I want a hero : an uncommon want,
When every year and month sends forth a new one
Lord Byron

Et c’est encore une fois que je n’aurai pas eu la présence d’esprit de me pénétrer du fait de la présence des choses ! J’aurais pu la dévisager pour toujours et l’écouter pour jamais et prendre sa formule sur le vif ! Au lieu de cela, j’ai pensé, à quoi ? à tout ! Et c’est passé.
Jules Laforgue

La définition de la seconde (la seconde est la durée de 9 92 631 77 périodes de la radiation correspondant à la transition entre deux hyperfins de l’état fondamental de l’atome de césium 133) est plus longue que la seconde.
Nathalie Quintane

À Johanna L.

PLEIN-SOLEIL--4-

Maintenant, voilà : Basile Szymanski possède aussi un talent d’auto-éditeur et, s’il pouvait me pardonner cette indélicatesse, à moi qui ne le connais de nulle part, et à moins que l’Éditeur de ses rêves ne le reçoive à bras ouverts, j’aimerais le voir, à l’avenir, publier ses livres lui-même par le biais d’un site d’impression à la demande, pourquoi ? Parce que cela reviendrait, sans tendre un euro, sans abandonner le moindre de ses droits d’auteur, à produire le manuscrit prêt-à-clicher qu’il a su fournir aux éditions l’Harmattan selon les instructions jointes à un contrat dont on connaît les alinéas stupéfiants.

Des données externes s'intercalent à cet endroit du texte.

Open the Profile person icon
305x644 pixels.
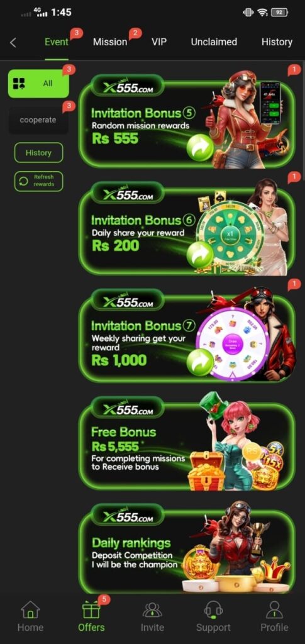[274, 609]
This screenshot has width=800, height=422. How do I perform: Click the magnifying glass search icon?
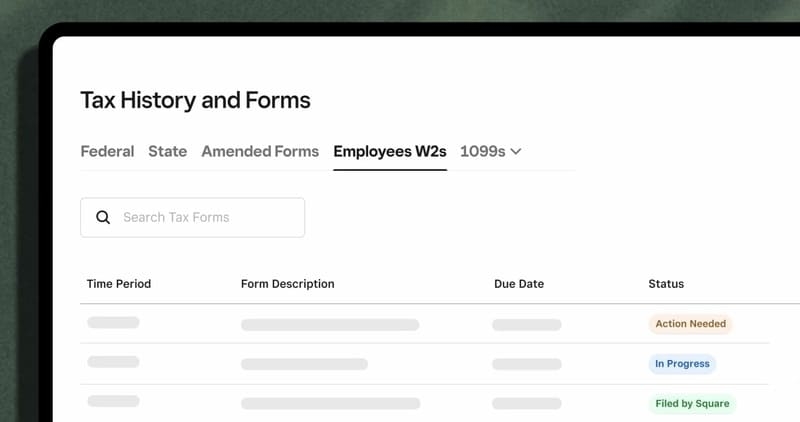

Alinéas sur lesquels je ne me répandrai pas, mais qui font que son premier livre souffre vraisemblablement, aujourd’hui en tout cas, de la mauvaise réputation de la maison qui possède le fonds d’édition le plus important de France. Cette réputation fait que, même si les jeunes auteurs de l’Harmattan bénéficiaient des services d’un attaché de presse agressif, ce qui n’a pas l’air d’être le cas, les journalistes littéraires s’interdiraient malgré tout d’écrire sur leurs livres.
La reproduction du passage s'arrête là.